WHAT TO DO: Please convert the items from the start up to and including the line with "at that location." into a JSON list of strings, one string per line, with blank lines omitted. Leave the pictures out of the answer.

Screenshot grounding data
● ● ● ●

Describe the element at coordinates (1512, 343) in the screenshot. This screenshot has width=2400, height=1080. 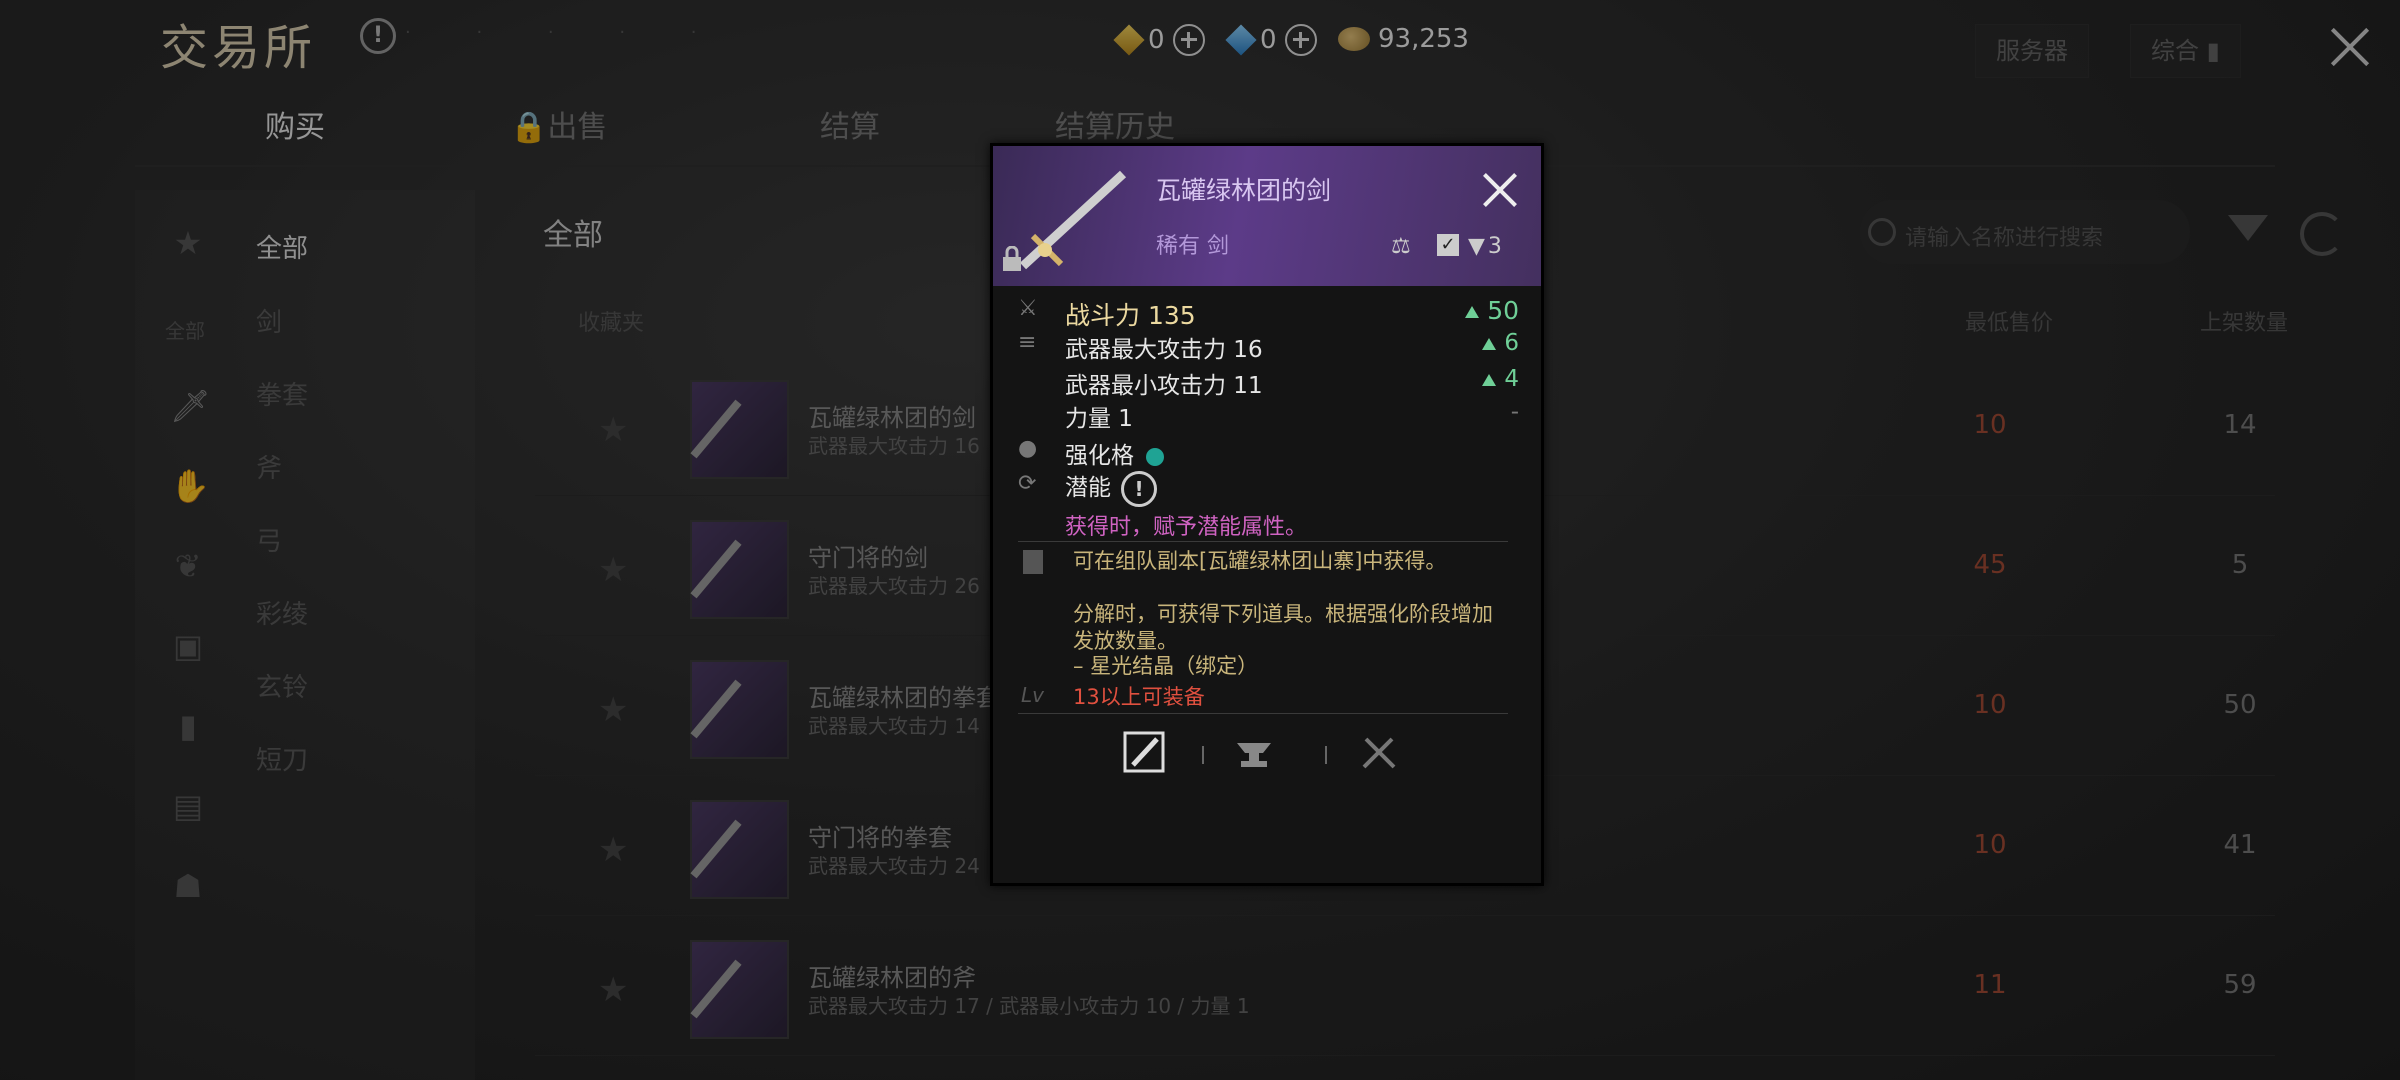
I see `stat-max-attack-delta-value: 6` at that location.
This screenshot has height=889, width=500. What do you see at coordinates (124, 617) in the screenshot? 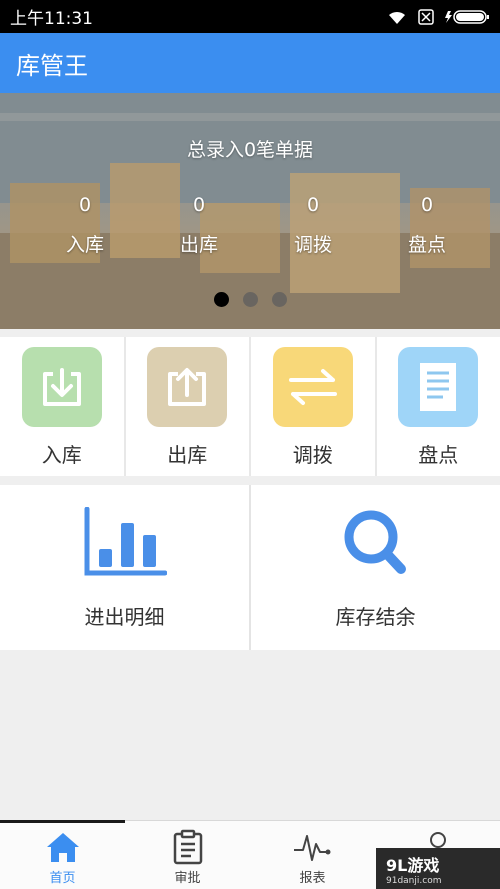
I see `report-label: 进出明细` at bounding box center [124, 617].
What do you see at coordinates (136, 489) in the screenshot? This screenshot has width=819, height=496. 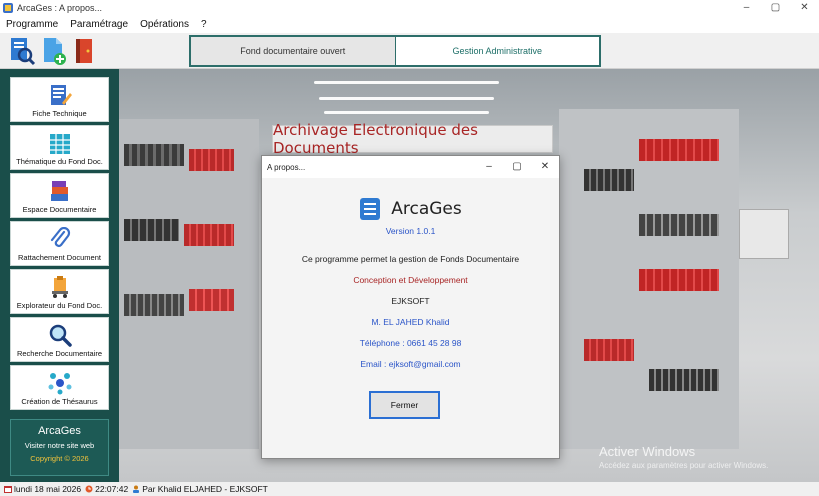 I see `user-icon` at bounding box center [136, 489].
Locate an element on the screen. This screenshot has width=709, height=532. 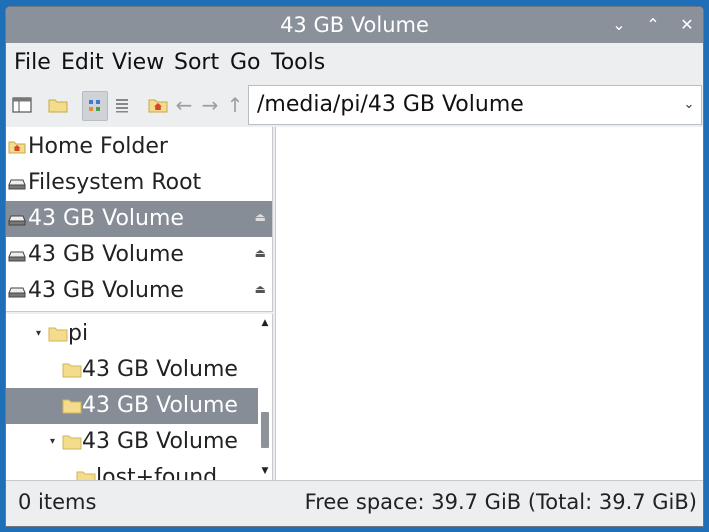
scroll-down-icon: ▼ is located at coordinates (265, 471).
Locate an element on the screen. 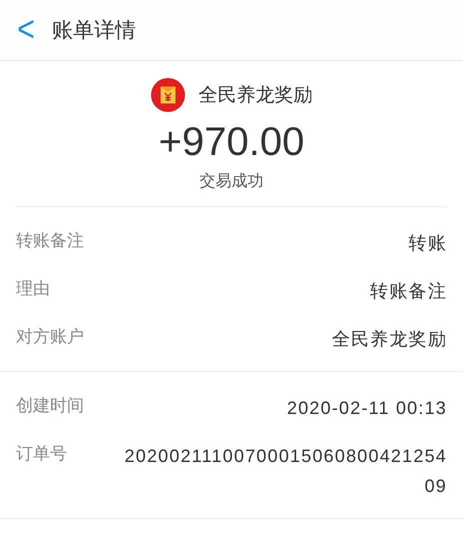  field-label: 创建时间 is located at coordinates (50, 406).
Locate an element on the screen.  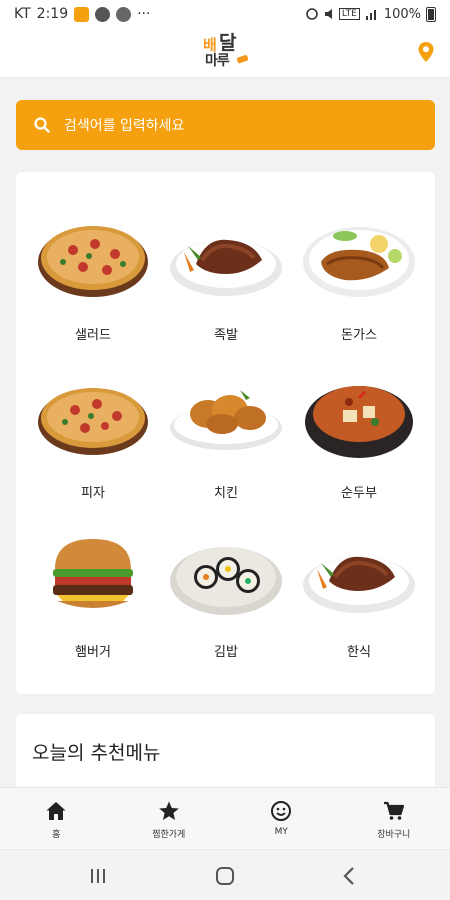
nav-home: 홈 is located at coordinates (56, 818).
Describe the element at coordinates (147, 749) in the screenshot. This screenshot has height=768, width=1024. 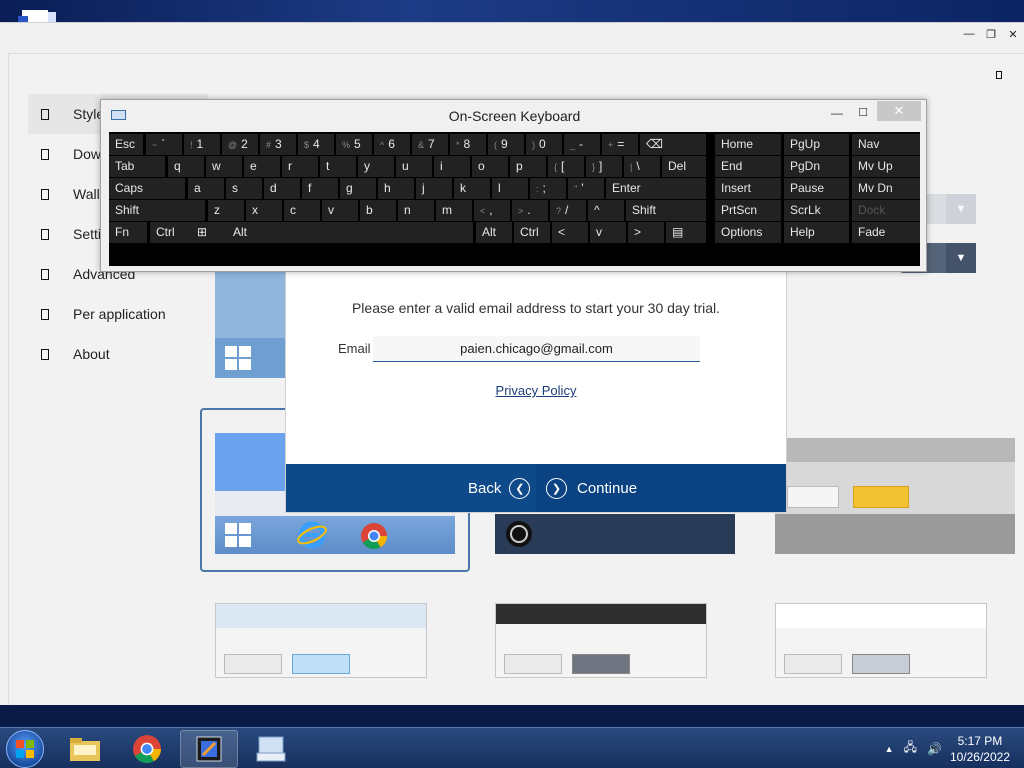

● ● ● ●

RESULT OF THIS TASK:
[
  "Describe the element at coordinates (1512, 343) in the screenshot. This screenshot has width=2400, height=1080. ",
  "I see `stat-max-attack-delta-value: 6` at that location."
]